Auch unter kriminalpräventiven Aspekten sieht die Autorin die Umwandlung des Stalking-Straftatbestandes vom Erfolgs- in ein Eignungsdelikt als problematisch an. Dadurch werde die Grenze zwischen präventivem und repressivem Handeln der Polizei noch weiter verwischt. So würde beispielsweise für das präventive Mittel der Gefährderansprache durch die Polizei kaum noch Raum bleiben, weil der „Gefährder“ durch die Vorverlagerung der Strafbarkeit viel schneller und früher den Status eines Beschuldigten erlangen würde und insoweit bei Beginn seiner ersten Vernehmung entsprechend § 136a StPO durch die Polizei zu belehren sei. Der Polizei werde es dadurch quasi unmöglich gemacht, das präventive Element der Gefährderansprache noch rechtssicher zu praktizieren (S. 384). Es bedürfe in Fällen des Stalkings aber gerade nicht einer Verschärfung und Vorverlagerung der Strafbarkeit, sondern eines Ausbaus präventiver Elemente und eines funktionierenden Kriseninterventionsmanagements. Die Autorin stellt in ihrer Arbeit Interventionsnetzwerke zum Abbau häuslicher Gewalt und Stalking vor, so z.B. BIG, KIK, HAIP und Stop-Stalking Berlin. Interventionsprojekte könnten helfen, die Rahmenbedingungen zugunsten der betroffenen Frauen zu verbessern.

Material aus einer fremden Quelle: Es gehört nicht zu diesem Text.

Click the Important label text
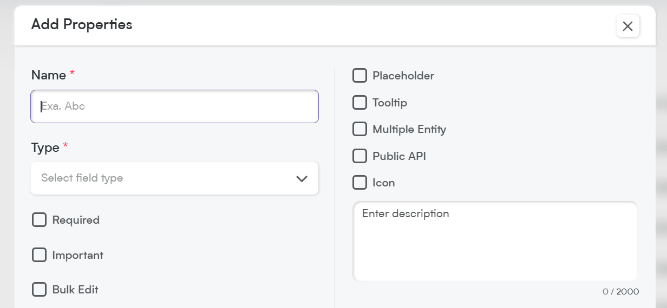667x308 pixels. click(x=77, y=255)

Abschließend spricht sich Klug für eine Ausweitung des Opferschutzes aus, der zu einer nachhaltigen Beendigung und Reduktion von häuslicher Gewalt und Stalking führen könnte. Denn es bedürfe nicht nur in Großstädten, sondern auch in ländlichen Regionen des konsequenten und strin-genten  Ausbaus von  Interventionsnetzwerken  sowie  Täter- und Opferberatungsstellen, die interdisziplinär und multiprofessionell auch mit der Justiz zusammenarbeiten.

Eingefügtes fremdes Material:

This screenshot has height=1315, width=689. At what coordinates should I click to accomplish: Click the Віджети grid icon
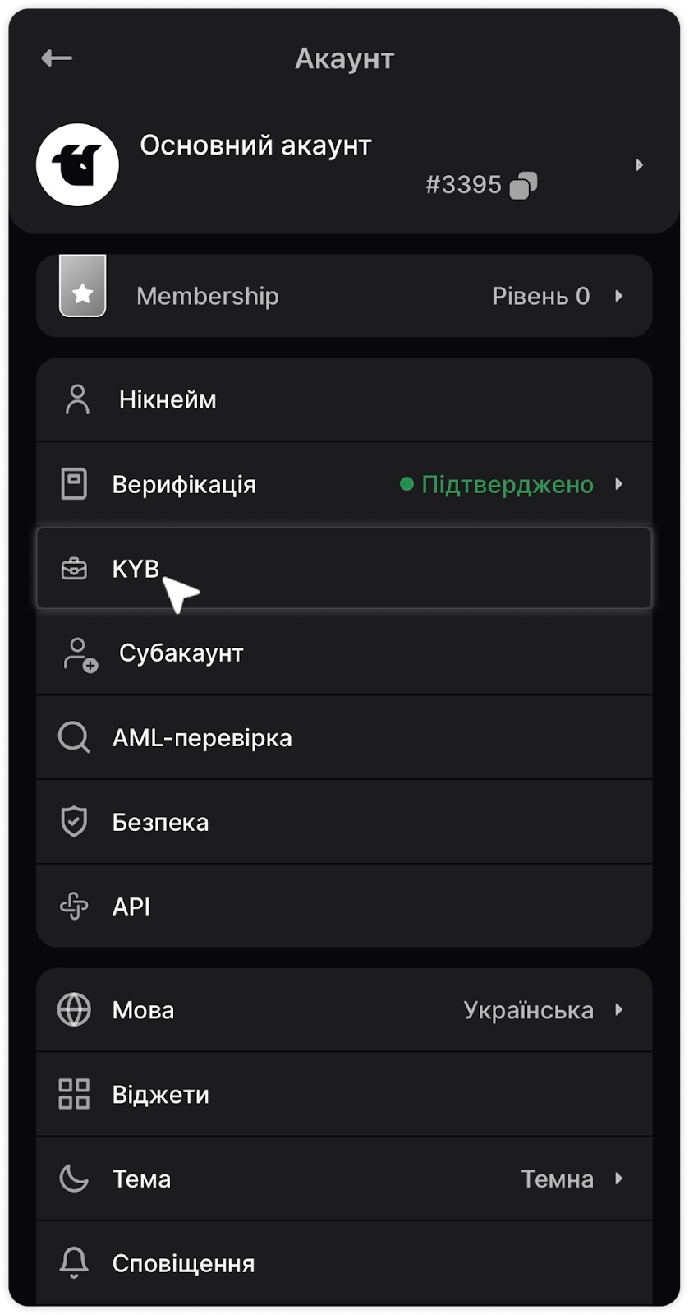74,1094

Neben dem Opferschutz sei zudem ein besonderer Fokus auf die adäquate Therapierung von Stalking-Tätern zu legen (S. 432).

Der Gesetzgeber hat sich nicht der Auffassung von Klug angeschlossen, sondern den Stalking-Straftatbestand vom Erfolgs- in ein potenzielles Gefährdungsdelikt umgewandelt (Kubiciel/Borutta, KriPoZ 2016, 194 [195]). Es ist nicht davon auszugehen, dass er diese Entscheidung wieder zurücknimmt. Was aber jenseits des Straftatbestands einer permanenten Verbesserung bedarf, ist der große Bereich der Kriminalprävention und des Opferschutzes vor Ort. Hier bietet die Arbeit von Klug eine wahre Fundgrube, sich mit Projekten und Netzwerken rund um die präventiven Gesichtspunkte im Bereich der häuslichen Gewalt und des Stalkings vertraut zu machen. Auch die Forderungen im Zusammenhang mit der strafrechtlichen Intervention, wie z.B. die Einrichtung von Sonderdezernaten (S. 414) oder die Forderung nach einer Beschleunigung der zivilrechtlichen Intervention (S. 419) können Denkanstöße liefern. Insofern kann die Dissertation jenseits der strafgesetzlichen – insoweit vom Gesetzgeber entschiedenen – Diskussion die Perspektive erweitern. Der Mehrwert liegt in einem Blick über die Strafrechtsgrenzen hinaus. Kriminalprävention und Opferschutz sind die Schlagworte, die dafür sorgen, dass sich die Dissertation von Klug auch nach der Reform des Stalking-Straftatbestands nicht überholt hat.